Cloudberry is a favorite berry of Alexander Pushkin, growing in the wetlands of Siberia, the Far East and Belarus. If there are a lot of fruits, I advise you to make cloudberry wine at home. It will turn out a delicious yellowish drink with a light aroma of berries.
To make wine, you need fresh, freshly picked ripe berries of any variety. First, they need to be sorted out, removing rotten, spoiled and moldy. Even one bad berry can ruin an entire batch of wine. In order to prevent contamination of the wort, the containers used should be sterilized and wiped dry beforehand. Work with wine only with clean hands.
The berries cannot be washed; they contain wild yeast on their surface, thanks to which the must will ferment.
Ingredients:
- cloudberries – 5 kg;
- water – 3 liters;
- sugar – 1 kg.
Cloudberry wine recipe
1. Knead unwashed berries with your hands or a wooden rolling pin until smooth.
2. Fold the resulting mass into an enameled or plastic container with a wide neck.
3. Add water and 300 grams of sugar. Mix.
4. Cover the container with gauze, transfer to a dark room at room temperature.
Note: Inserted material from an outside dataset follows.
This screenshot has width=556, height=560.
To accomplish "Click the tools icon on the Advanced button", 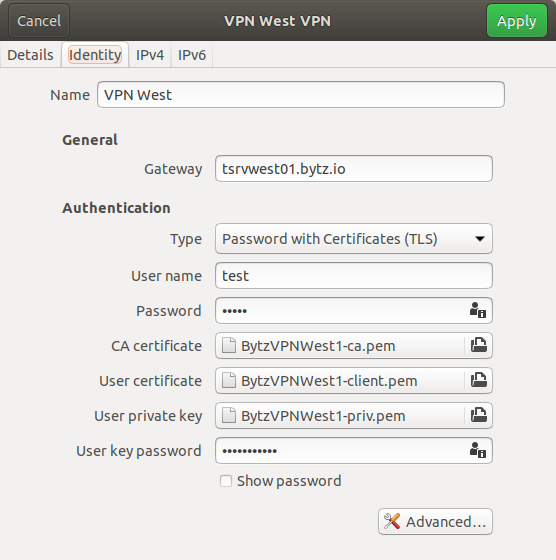I will 392,521.

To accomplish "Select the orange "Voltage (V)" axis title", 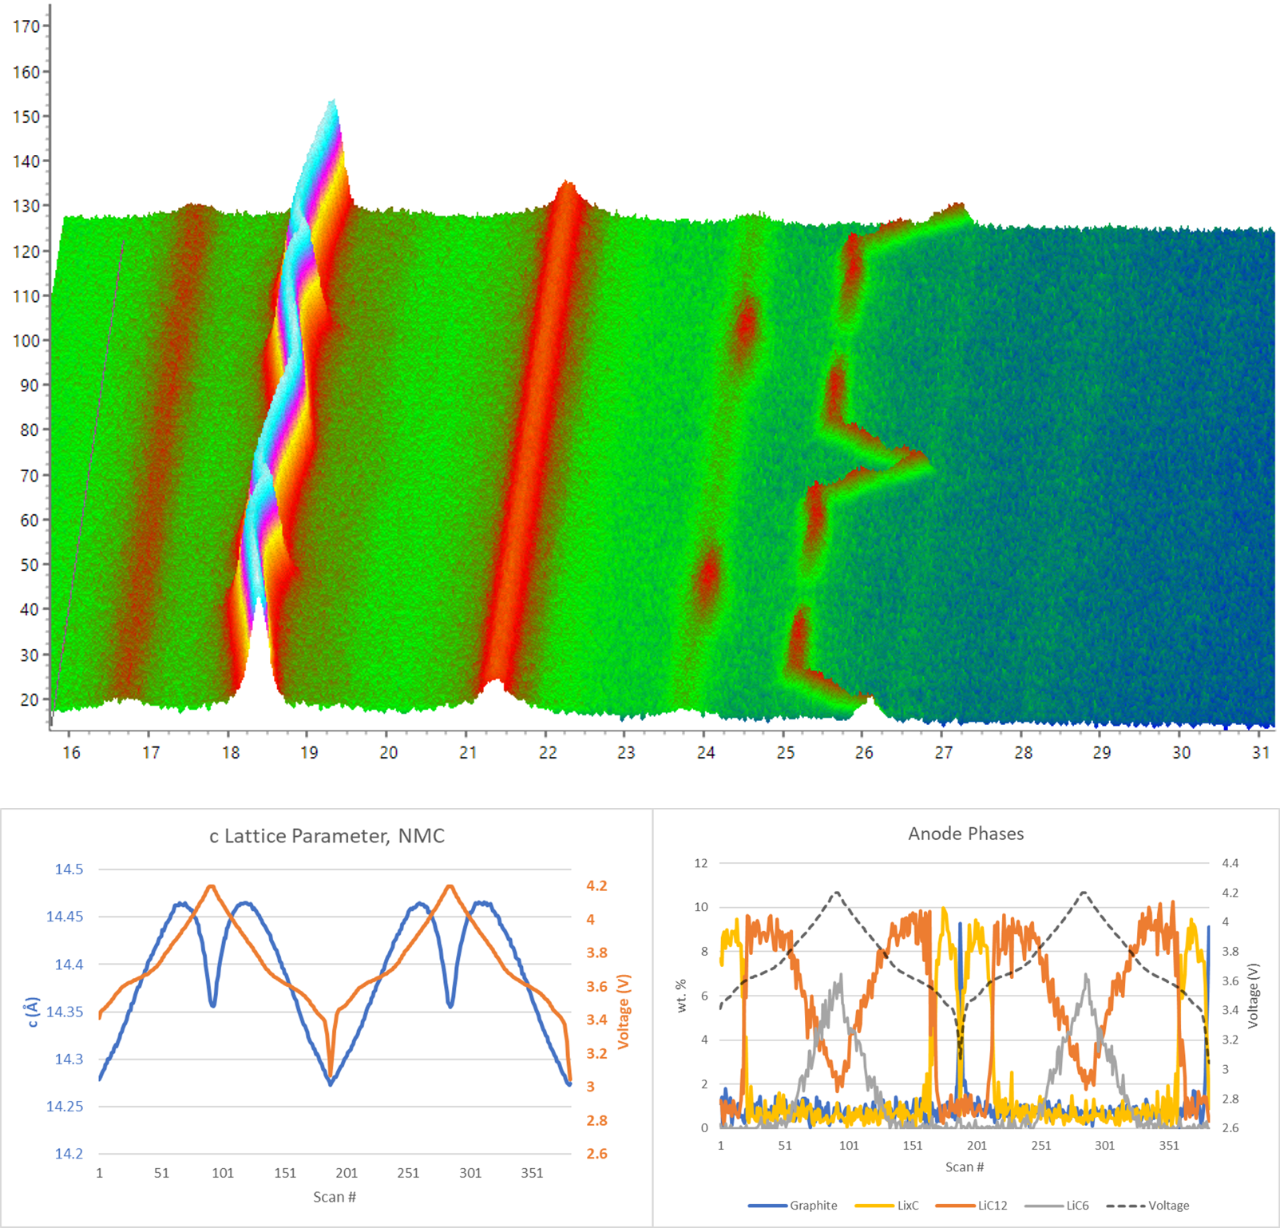I will 623,1011.
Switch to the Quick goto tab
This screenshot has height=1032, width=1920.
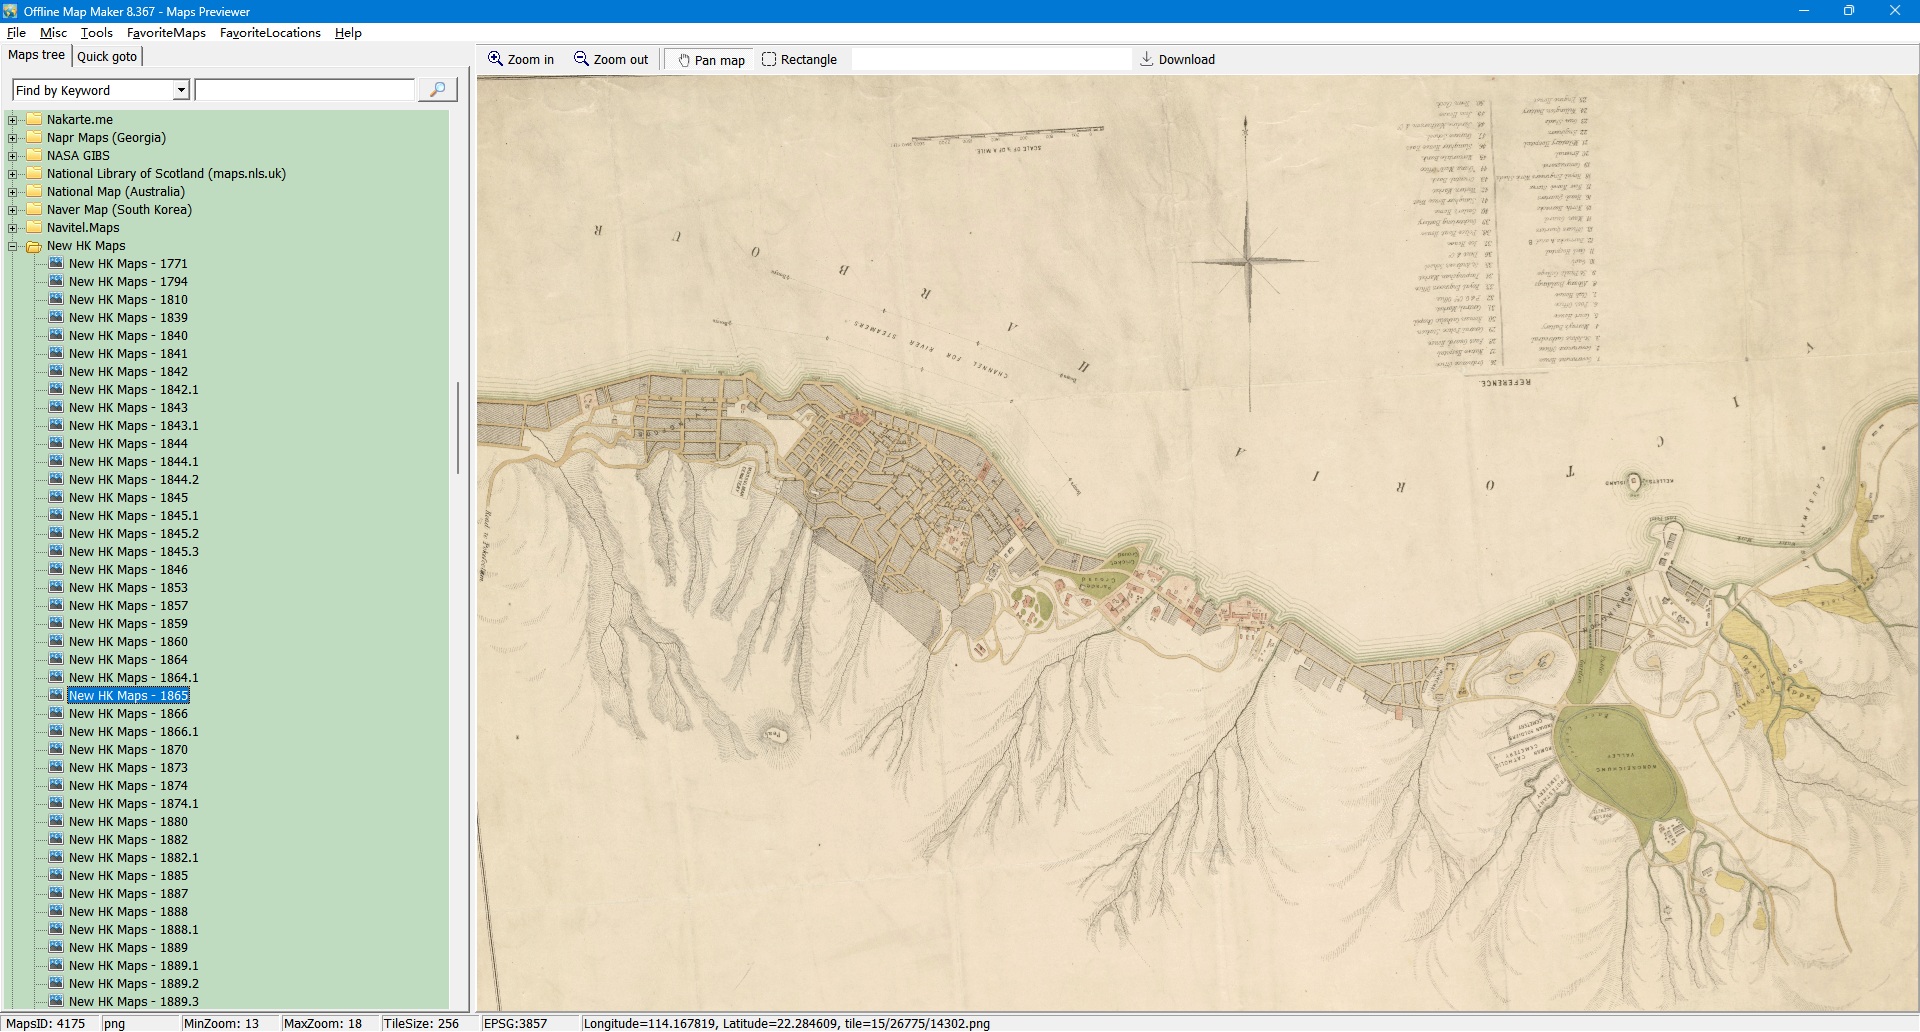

5. Leave for 2-3 days. Once every 10-12 hours, stir with a clean hand or a wooden stick, drowning the pulp – a layer of pulp that has floated to the surface. On the first day, signs of fermentation should appear: hissing, foam and a slight smell of sour.
6. Strain the wort through cheesecloth, squeeze the pulp well. Squeezes are no longer needed.
7. Pour the resulting juice into a fermentation container, filling no more than 70% of the volume (there should be room for the released carbon dioxide and foam), add 300 grams of sugar, mix.
8. On the neck of the fermentation tank, install a water seal of any design or a medical rubber glove with a hole in one of the fingers (made with a needle).
9. Transfer the container to a dark room (or cover) with a temperature of 18-26°C.
10. After 5-6 days, add the remaining sugar (400 grams). To do this, remove the water seal, drain 250-300 ml of fermenting juice through a tube, dilute sugar in it. Pour the resulting syrup back, reinstall the water seal.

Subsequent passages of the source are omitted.